■ Data supplied ■
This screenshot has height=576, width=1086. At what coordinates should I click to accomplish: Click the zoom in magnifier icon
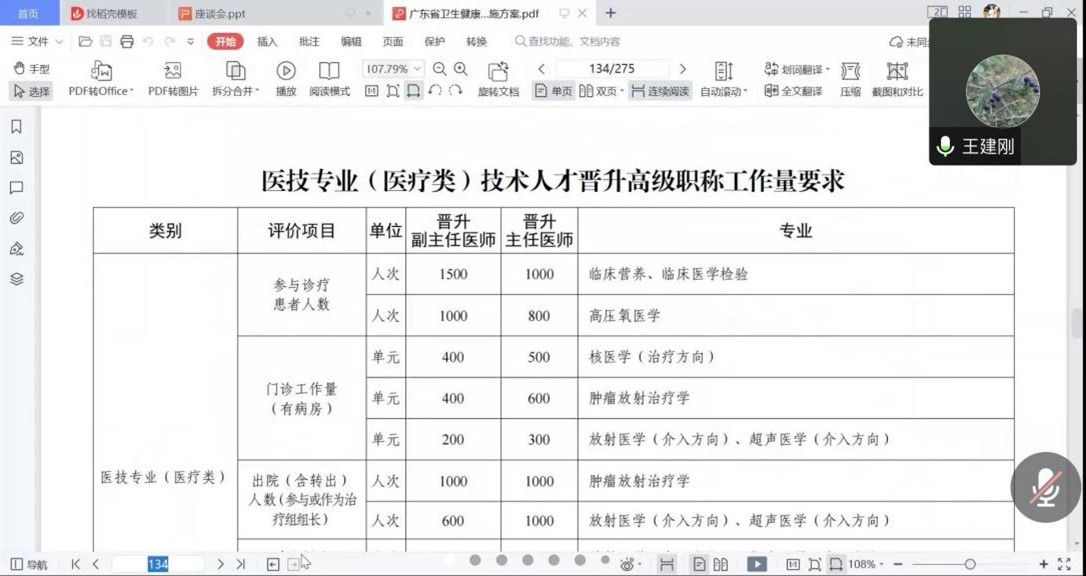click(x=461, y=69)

...

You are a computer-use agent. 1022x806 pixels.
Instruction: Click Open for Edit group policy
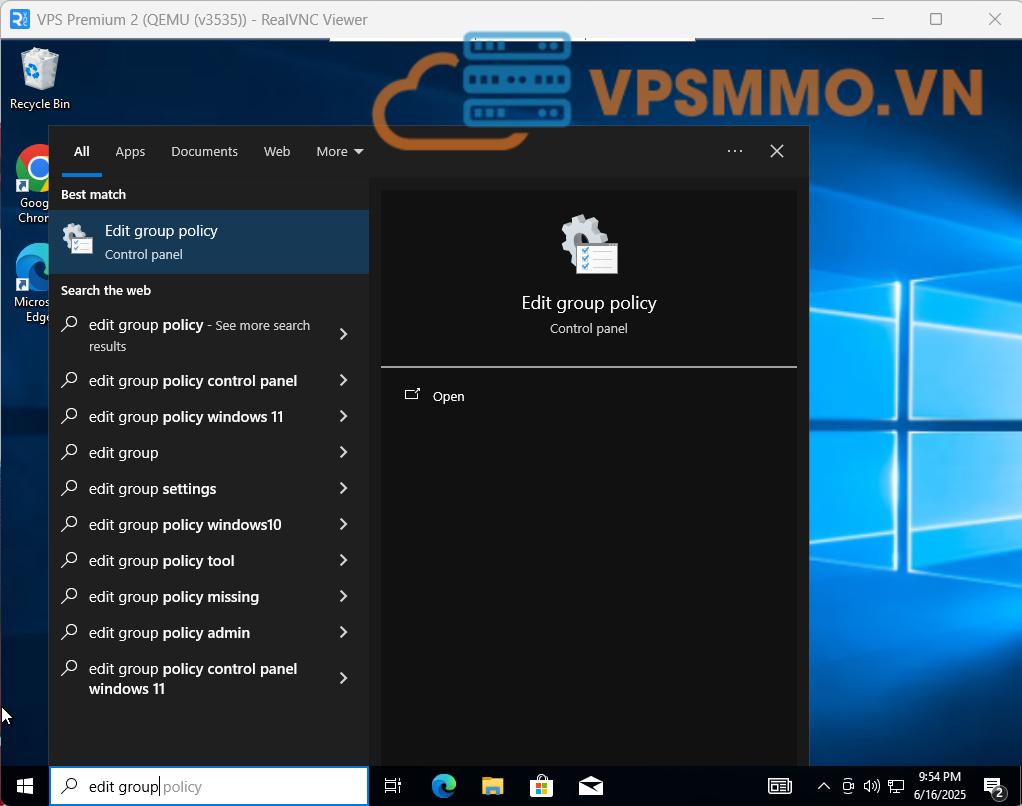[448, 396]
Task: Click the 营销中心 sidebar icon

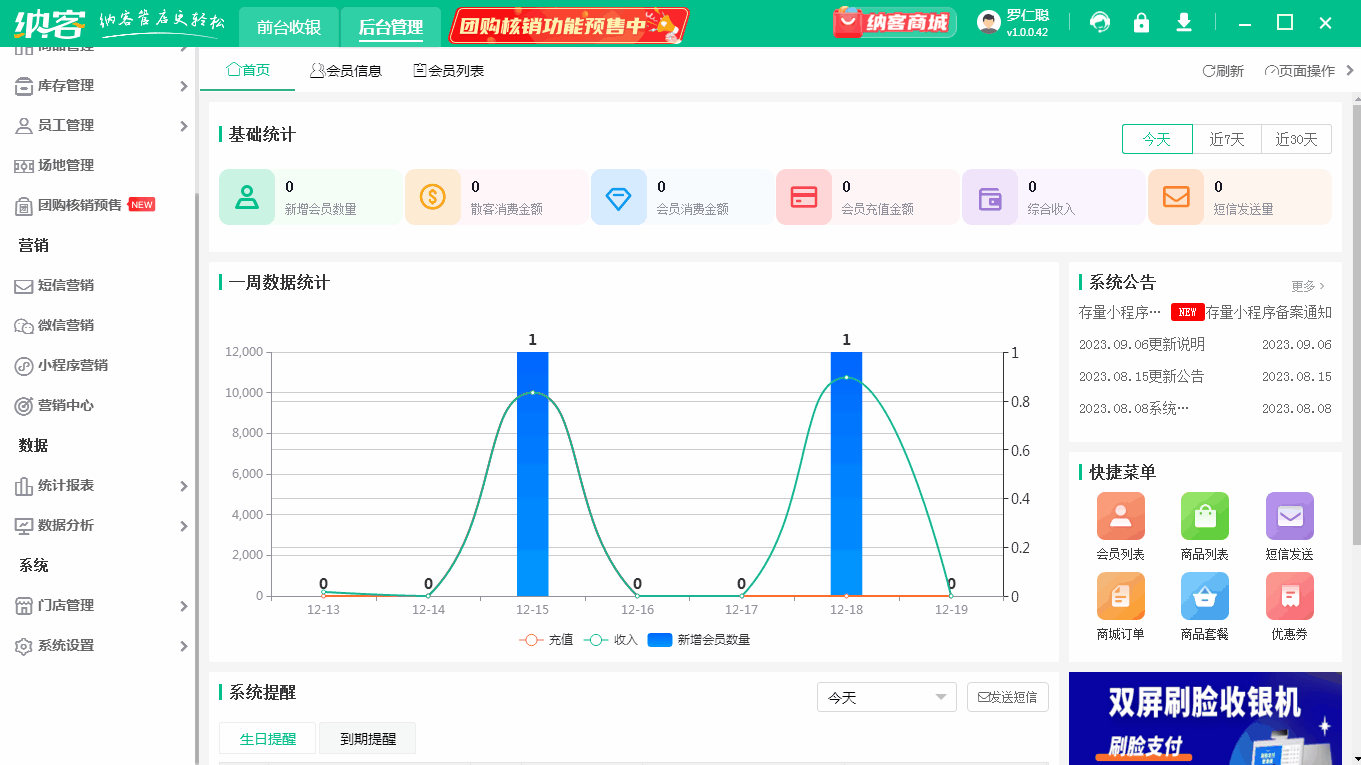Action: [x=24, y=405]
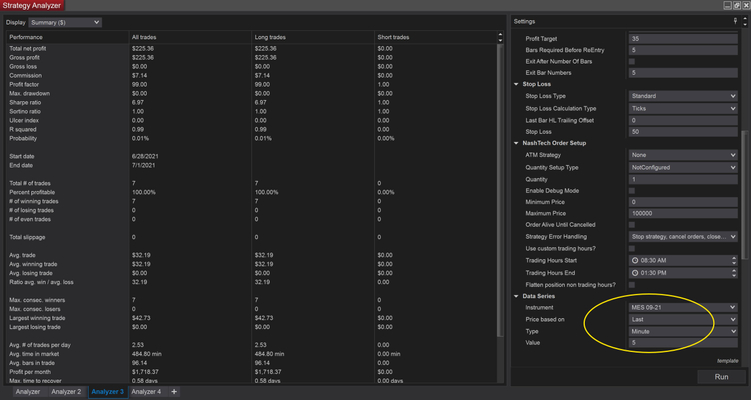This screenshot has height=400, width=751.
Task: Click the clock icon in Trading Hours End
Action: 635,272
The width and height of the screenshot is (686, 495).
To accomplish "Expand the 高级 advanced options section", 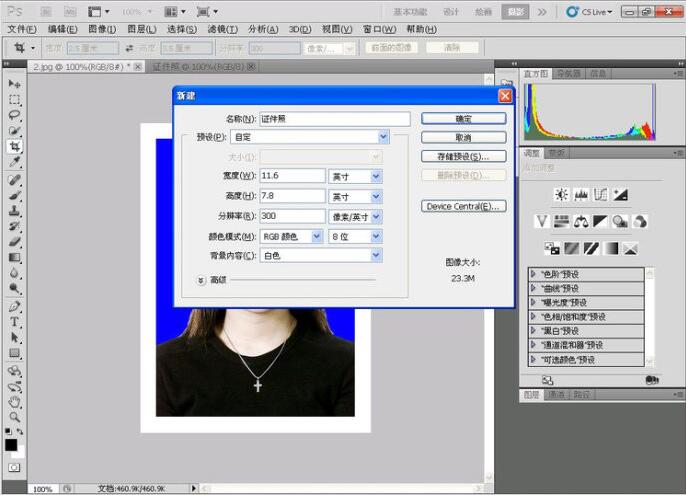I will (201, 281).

■ Task directions ■
What do the entries above read from the line containing "Instruction: Click Open for Edit group policy" through the line containing "The width and"? Output those lines exactly, both ends included, with the pictures left out.

■ Written answer ■
Instruction: Click Open for Edit group policy
[448, 396]
Task: Click the 营销中心 sidebar icon

Action: [x=24, y=405]
This screenshot has height=400, width=751.
Task: Click the clock icon in Trading Hours End
Action: 635,272
The width and height of the screenshot is (686, 495).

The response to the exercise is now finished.